I am having family over for a tradition Polish Vigil dinner. Have a great Christmas and best wishes for the New year! let's hope things begin to turn this ponderous USA barge around toward justice, peace, right commonwealth, universal health and recovery from the destructive greed of the plutocrats.
During my childhood, we always celebrated with a non-meat dinner--in that sense very similar to the traditional Italian Christmas eve seafood dinner--called Wygilia, the "vigil"; I have forgotten some of the symbolism, but there is supposed to be at least 13 ingredients (for the 12 apostles and Christ, she said, though how that got dragged into a Christmas vigil I don't know; sort of like instant "future shock"? As in Joseph to himself: "I don't think he'll be a cabinet maker, from all of this portentous stuff; stock broker? rabbi? start his own business . . . ?
I remember my mom spending days in the kitchen to prepare dozens of pierogi, and while I don't have her original recipes (or her skill), I have taken my recipes from a Polish cookbook I bought years ago in a second hand shop (The Art of Polish Cooking by Alina Żerańska, Doubleday: 1968). Here's the menu we have been doing for a number of years since my wife and I decided to restart the tradition after moving to California.
Appetizer: Pickled Herring in sour cream served with boiled, buttered, and parsleyed small red potatoes and pickled beets on the side.
First Course: Mushroom and barley soup (I make it with a combination of white mushrooms and dried wild mushrooms. Broth is made from celery, parsley root, carrots and onions) Finish with sour cream and fresh dill.
Second: Kapusta (stewed sauerkraut--finely sliced onions cooked in a little oil, then button mushrooms (criminis if you can get them, and one year I used shiitakes) and s-kraut added; stew for two hours. I always add a little vermouth.)
Third: breaded fish fillets--sauteed in butter--flounder was always traditional--my Dad loved to go flounder fishing in the winter.

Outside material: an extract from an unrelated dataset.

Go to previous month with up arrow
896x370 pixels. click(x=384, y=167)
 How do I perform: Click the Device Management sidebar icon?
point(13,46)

Fourth:Pierogi (I always forget to order ahead from our little Polish restaurant in the area ["You must give us three weeks!" the owners always lament when I try to wheedle them at the last minute], so I end up, as I will this year, using Mrs. T's potato and onion.) My mom used to make them by hand in batches: homemade dough and fillings of egg-yolk and farmer's cheese; mashed potatoes and onion; prune. After she boiled them and they came to the surface, she'd finish them in a big pan of slow cooked, thin-sliced and caramelized onions.)

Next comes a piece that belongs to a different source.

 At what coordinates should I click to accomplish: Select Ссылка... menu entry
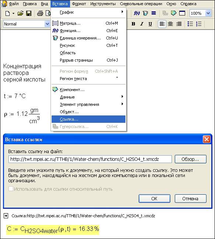(89, 119)
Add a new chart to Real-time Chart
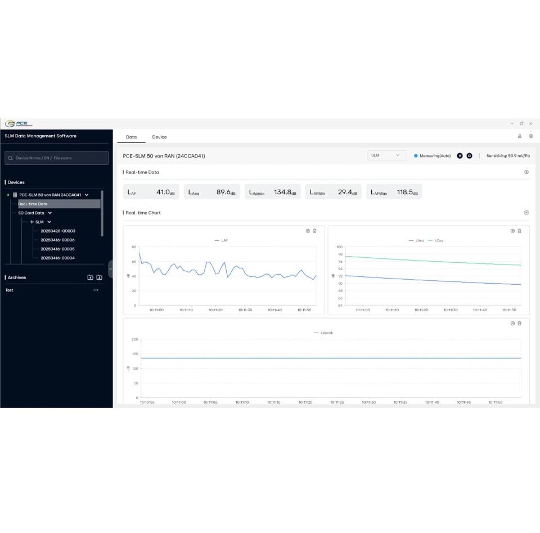Viewport: 540px width, 533px height. point(526,213)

Fifth: Compote (dried fruits: prunes, pears, apricots, apples, raisins boiled with sugar and water; I usually add a cinnamon stick, some nutmeg, vanilla, cognac or armagnac, lemon slices and orange peel.) Poppyseed roll or Christmas Babka (large golden raisins inside and cinnamon sugared crust) served on the side. I'm afraid I can't bake like my wife could when she was here with us, so I settle for a Pannetone from Trader Joe's.
Tea and/or coffee.
I usually serve a freezer-chilled Riesling with the dinner. My maternal grandparents (this was back in the fifties) used to drink shots of krupnik or prune vodka or Four Roses (!) for toasts.

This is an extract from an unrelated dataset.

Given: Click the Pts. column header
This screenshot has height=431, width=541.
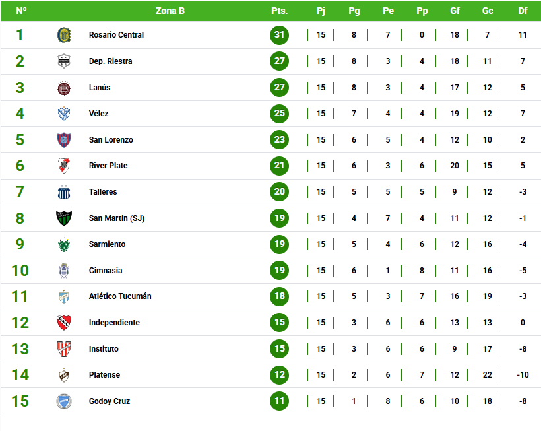Looking at the screenshot, I should pos(279,11).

Oh, and then the ritual toasts: because it was Catholic, of course, we used to obtain sheets of the Eucharistic unleavened bread wafers, though I've forgotten the name. (We have a Polish church here in the area, but I stopped getting it from them years ago--they still send around holiday fliers for orders.) Everyone got a square, and starting with the oldest down to the youngest (kids excepted--they always got confused) a wish or a toast or a blessing, followed by an exchange of a small piece of the bread, kisses on the cheek or lips (depending, of course . . .). And usually drinks aplenty, with mom rushing back and forth to make sure all was in order.
The compote I made last night. I'll buy the fish fillets today and be cooking all afternoon-- oh if only I had remembered to order the pierogi!
Have a wonderful holiday. Don't watch any version of A Christmas Carol except the one with Alistair Sim.